Hüften als Gelenk in der Demografie-Debatte

JU-Chef Mißfelder trifft mit seinem Vorschlag zwar nicht ins Schwarze, aber mitten in drei aktuelle Fragen: Sollen medizinische Leistungen für Alte begrenzt werden? Wen trifft die Schrumpfung der Sozialsysteme? Werden die Politiker der demografischen Herausforderung gerecht?

BERLIN taz ■ Einen „Generationenkrieg“ habe der JU-Chef mit seinem Hüftgelenk-Satz entfacht, meinen viele der seit Sonntag dazu befragten Politiker und Politikerinnen. Der Tenor ihrer Antworten: Der Bengel solle die Senioren nicht verunsichern. Aber über „Generationengerechtigkeit“ müsse man reden.

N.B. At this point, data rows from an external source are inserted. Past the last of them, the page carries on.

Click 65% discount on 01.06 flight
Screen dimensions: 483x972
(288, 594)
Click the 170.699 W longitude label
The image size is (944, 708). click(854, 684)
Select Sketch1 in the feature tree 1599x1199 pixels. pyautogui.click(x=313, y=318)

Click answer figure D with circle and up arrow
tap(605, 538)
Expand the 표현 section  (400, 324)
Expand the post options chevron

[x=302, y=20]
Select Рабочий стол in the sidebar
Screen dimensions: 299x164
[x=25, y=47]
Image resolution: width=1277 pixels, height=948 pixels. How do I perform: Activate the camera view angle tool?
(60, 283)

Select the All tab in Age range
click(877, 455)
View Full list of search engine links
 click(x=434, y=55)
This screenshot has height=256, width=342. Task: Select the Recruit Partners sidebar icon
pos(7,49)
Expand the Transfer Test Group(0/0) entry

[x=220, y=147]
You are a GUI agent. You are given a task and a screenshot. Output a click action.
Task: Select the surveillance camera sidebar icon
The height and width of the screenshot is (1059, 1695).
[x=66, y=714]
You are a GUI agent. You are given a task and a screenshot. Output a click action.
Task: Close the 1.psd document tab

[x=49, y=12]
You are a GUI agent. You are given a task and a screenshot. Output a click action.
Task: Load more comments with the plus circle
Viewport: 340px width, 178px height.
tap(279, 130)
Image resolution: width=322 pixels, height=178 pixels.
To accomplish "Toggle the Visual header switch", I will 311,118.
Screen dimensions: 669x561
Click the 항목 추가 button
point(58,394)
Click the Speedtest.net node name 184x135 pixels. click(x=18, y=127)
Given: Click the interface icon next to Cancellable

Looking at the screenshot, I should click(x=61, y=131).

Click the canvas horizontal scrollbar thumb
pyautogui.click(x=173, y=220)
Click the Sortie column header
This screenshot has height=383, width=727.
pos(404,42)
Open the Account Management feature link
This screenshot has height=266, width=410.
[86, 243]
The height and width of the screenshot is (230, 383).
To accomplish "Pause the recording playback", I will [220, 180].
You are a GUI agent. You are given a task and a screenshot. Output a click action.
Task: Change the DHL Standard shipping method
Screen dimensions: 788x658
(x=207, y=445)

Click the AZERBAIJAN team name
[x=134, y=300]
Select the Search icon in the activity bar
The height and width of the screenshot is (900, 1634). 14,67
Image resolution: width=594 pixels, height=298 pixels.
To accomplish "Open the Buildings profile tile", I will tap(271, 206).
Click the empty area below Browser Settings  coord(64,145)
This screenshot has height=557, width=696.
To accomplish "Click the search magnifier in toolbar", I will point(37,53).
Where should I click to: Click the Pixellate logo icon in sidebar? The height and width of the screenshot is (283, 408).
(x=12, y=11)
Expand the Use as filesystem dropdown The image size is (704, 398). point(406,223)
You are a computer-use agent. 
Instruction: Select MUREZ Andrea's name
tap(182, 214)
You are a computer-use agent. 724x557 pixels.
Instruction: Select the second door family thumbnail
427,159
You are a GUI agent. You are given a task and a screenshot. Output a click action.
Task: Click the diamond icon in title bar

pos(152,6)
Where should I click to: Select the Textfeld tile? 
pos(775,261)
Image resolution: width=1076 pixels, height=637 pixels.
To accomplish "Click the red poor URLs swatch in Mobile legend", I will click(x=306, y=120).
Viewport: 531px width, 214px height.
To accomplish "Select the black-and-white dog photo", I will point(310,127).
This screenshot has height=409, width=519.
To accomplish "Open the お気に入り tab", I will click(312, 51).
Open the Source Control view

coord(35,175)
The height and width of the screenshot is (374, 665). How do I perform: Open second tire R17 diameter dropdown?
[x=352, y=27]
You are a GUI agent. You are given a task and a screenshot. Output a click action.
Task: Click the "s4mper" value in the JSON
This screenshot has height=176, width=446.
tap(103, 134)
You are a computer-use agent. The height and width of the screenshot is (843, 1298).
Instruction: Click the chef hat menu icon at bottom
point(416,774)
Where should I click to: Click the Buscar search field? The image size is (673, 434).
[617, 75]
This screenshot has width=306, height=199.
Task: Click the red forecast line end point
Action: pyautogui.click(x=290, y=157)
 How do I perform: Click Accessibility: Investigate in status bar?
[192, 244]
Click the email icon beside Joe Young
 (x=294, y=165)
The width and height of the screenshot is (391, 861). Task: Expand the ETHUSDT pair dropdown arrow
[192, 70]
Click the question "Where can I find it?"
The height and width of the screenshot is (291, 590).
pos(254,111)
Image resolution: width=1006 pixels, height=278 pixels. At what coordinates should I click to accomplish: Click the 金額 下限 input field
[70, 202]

Muss man? Die empirische Sozialforschung zuckt die Schultern: Einen Generationenkonflikt in der Alltagssicht der Menschen sei nicht nachweisbar. Doch, man muss aber, fanden erst vor zwei Wochen etwa ein paar CDU-, FDP- und Grünen-Abgeordnete unter 40 Jahren. Sie forderten, die Renten nicht mehr steigen zu lassen. Außerdem müsse die gesamte Politik unter dem Generationen-Gesichtspunkt durchforstet werden nach der Fragestellung: „Welche Altersgruppe profitiert von diesem Gesetz, welche zahlt drauf?“.

Wenn es um Männer und Frauen geht, heißt dieses Durchforsten Gender-Mainstreaming – in Anlehnung daran dürfte man von „Generation-Mainstreaming“ sprechen. Vermutlich handelt es sich dabei um einen Trend: Immer mehr jungen Menschen fällt auf, dass sie in der Minderheit sind. Und sie haben den Verdacht, dass Politik grundsätzlich nicht gegen die Interessen der Rentner stattfindet, weil die erstens ein Drittel der Wählerschaft ausmachen und zweitens schnell hysterisch werden. Das reizt zu Provokationen.

Das Generationenthema ist heuer jedoch nicht nur beim politischen Nachwuchs ganz weit vorne in den Köpfen. Es findet auch beim gegenwärtigen Abbau des Wohlfahrtsstaats Anwendung: Kürzungen der Sozialsysteme werden damit gerechtfertigt, dass es gälte, ein neues Gleichgewicht zwischen den Belastungen für Ältere und den Belastungen für Jüngere zu finden. Gesundheitsministerin Ulla Schmidt (SPD) sagt das gerne so.

Weil jedoch ein bloßes Eindampfen von Gesundheit, Pflege und Rentenansprüchen vielen Sozialpolitikern dann doch nicht befriedigend erscheint, reden sie ausnahmsweise auch über die Zukunft jenseits der nächsten Bundestagswahl. Und die ist alt. Heute kommen auf 100 Erwerbsfähige 44 Über-60-Jährige. 2030 werden es 71 sein.

Das heißt: In dreißig Jahren werden mehr Rentner Rente brauchen, mehr Altersschwache Pflege und mehr 85-Jährige eine neue Hüfte. Das gilt auch dann, wenn Krankheit und Verfall in immer spätere Lebensjahre hinausgezögert werden können. 76 Prozent der Bevölkerung sollen sich lauter einer Forsa-Umfrage vom Mai dieser „demografischen Herausforderung“ bereits bewusst sein – und sie werfen der Politik vor, dringend notwendige Entscheidungen auf die lange Bank zu schieben.

Auf diese Weise kreuzt Mißfelders Äußerung drei aktuelle Fragen: erstens, ob eine Reform des Gesundheitssystems es zulässt, Leistungen für alte Menschen zu rationieren. Zweitens, ob die Schrumpfung der Sozialsysteme auf Kosten eher der Jungen oder eher der Alten geht – oder nicht schlichtweg auf Kosten der Armen. Und drittens, ob die Politik sich dem demografischen Wandel stellt und Zuwanderung ermöglicht – oder ob Privatisierung die einzige Lösung ist.

Für die Antworten wird die Gesellschaft noch ein bisschen brauchen. Für den Anfang empfiehlt sich Faktenstudium: Die Deutsche Gesellschaft für Orthopädie und orthopädische Chirurgie schätzt, dass jährlich rund 180.000 Hüftgelenke eingebaut werden, Behandlungskosten betrügen etwa 5.000 Euro pro Hüfte. Der Durchschnittspatient, sagt der Sekretär der Gesellschaft, Georg Holfelder, sei „um die 60 Jahre alt“. Und im Übrigen „kann eine derartig schwere Operation nur medizinisch begründet werden“. Entscheidend dürfe nicht das Alter sein, „sondern ob ein Patient danach schmerzfrei gehen kann“. Alles andere sei „natürlich inhuman“.